2010.01.28

Function follows form

Somehow, I’ve managed to avoid a lot of the discussion about the iPad — no easy feat considering Apple’s newest piece of technology has been the focus of a lot of buzz over the last 24 hours (er… several months).

With the exception of hearing that some people can’t get their hands on an iPad quickly enough and that others can’t believe Apple would release a glorified iPhone/eReader, I’ve dodged all of the details about the device. So, what I’m about to share is based almost exclusively on the demonstation of the iPad during yesterday’s product announcement which I watched earlier today.

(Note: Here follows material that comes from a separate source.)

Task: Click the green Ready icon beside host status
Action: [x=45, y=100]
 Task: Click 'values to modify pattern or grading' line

Like many Apple products, the iPad is a groundbreaking new form with the potential for incredible function. At the moment it’s somewhere between a MacBook and an iPhone, offering some of the greatest advantages of mobile convergence (save the phone) and desktop productivity, with the added bonus of having an eBook reader built in. This means the iPad isn’t going to compete with eReaders like the Kindle and its brethren based on the iPad’s limited battery life (10 hours), but a brand new technology that will likely displace the eReader because it does so much more as both an entertainment centre and business tool in a single device.

That’s right. The iPad is supposed to make you leave your laptop and Kindle at home. If it had a phone capabilities, you could leave your cell behind also.

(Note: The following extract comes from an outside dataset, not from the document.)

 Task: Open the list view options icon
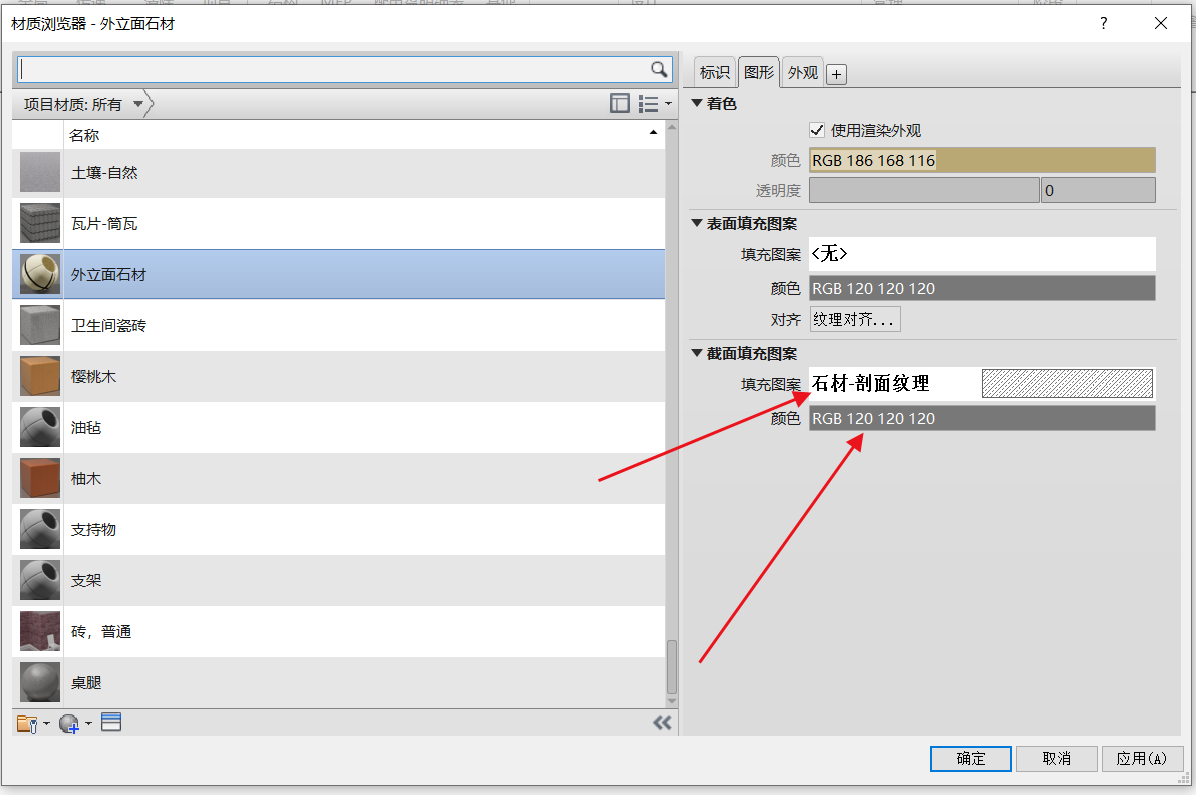tap(652, 103)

The iPad is first generation, though. And that means Apple put it on the market to make waves and set the stage for something bigger and better. That’s to say, future releases of the OS will make the iPad a Blue Ocean of mobile computing. Imagine – and I’m speculating here – a stylus that turns the iPad into ePaper. You could take notes, doodle, draw, sketch and design, and have the ability to dog ear and scrawl notes in the margins of your eBook. Uh, oh! There’s the real threat to commercial paper AND eReaders.In fact, the iPad could also become a threat to the Livescribe pen if Apple unifies a stylus and audio recording capabilities.

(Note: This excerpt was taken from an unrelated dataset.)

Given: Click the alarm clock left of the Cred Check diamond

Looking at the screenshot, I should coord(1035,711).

Remember when I said I wouldn’t buy an iPod? Now I don’t even own a PC. Yeah… I’ll probably get an iPad. Just, maybe not until OS or hardware 2.0.

2009.10.21

Hot and Cold media (part 4): too much with too little

…continued from Hot and Cold media (part 3): it’s not the width of the wave

Issue #4: the risk of wearing people out or, worse, doing too many things badly rather than few things very well

When they first moved to digital, newspaper, radio and television organizations used the Internet as yet another channel to distribute content they’d already produced. There was little in the way of breaking news on the web because the media outlets didn’t have the knowledge or agility to get news on their website quickly. The Internet didn’t drive traffic to their primary channel, nor their primary channel to the Internet. They were competing with themselves and marginalizing both of their efforts in the process.

I’ll hand it to them now; they learned very quickly that the present of media and communications is the integration of digital and traditional modes of distribution and engagement. During a meeting I was in, yesterday, an accomplished and well respected public affairs professional referred to this as digital being part of the marrow of a communications campaign, not a graft on to it.

This recognition is important, yet it comes at a cost. shrinking budgets means fewer staff that are expected to do more. For people that have been in the business for a while, it’s a reinvention of their workflow and a lengthening of their day – I’m guessing at the same salary.

During a presentation he gave last spring, Ottawa Sun sports columnist Chris Stevenson explained that he is now expected to write his column, keep a blog that augments (not competes) with his column and produce a video for the Ottawa Sun website, all from the same fact finding missions. Where he used to carry a pad and pencil to take interview notes, now he seemingly has to write with one hand and operate a hand-held video camera with another. The intent is that each work he produces appreciates the value of the other.

Let’s return to my earlier study of the O’Brien trial. Here, the new normal (the integration of digital and traditional) may have been just a minor change in mindset and tools. Ottawa Citizen columnist Glen McGregor (legally) broadcasted courtroom proceedings over Twitter. It was like he was a digital court reporter for the public and the “tweets” (I’m guessing) became the notes from which he wrote is article. News junkies loved this because they followed unfiltered facts from the courtroom in real time from which they could make their own assessment of the situation. Then they could read Glen’s column the next morning to get some analysis. CBC Ottawa‘s Alistair Steele (radio) and Cory O’Kelly (television) found Twitter’s 140 character limit too restrictive so they tag-teamed short blog posts, focussing their energy on their deadlines and creating strong reports for the evening news. Unfortunately, that approach meant that on many days, digital seemed like an afterthought.

Suggestion: Realign production demands and deadlines. Overloading the journalist could lead to doing too much badly, worker burnout or (worse) diminish the personality of the column or media brand. Integrate digital in a way that becomes part of the existing workflow instead of adding more work to the flow. Or, find a way to spread out some of the work.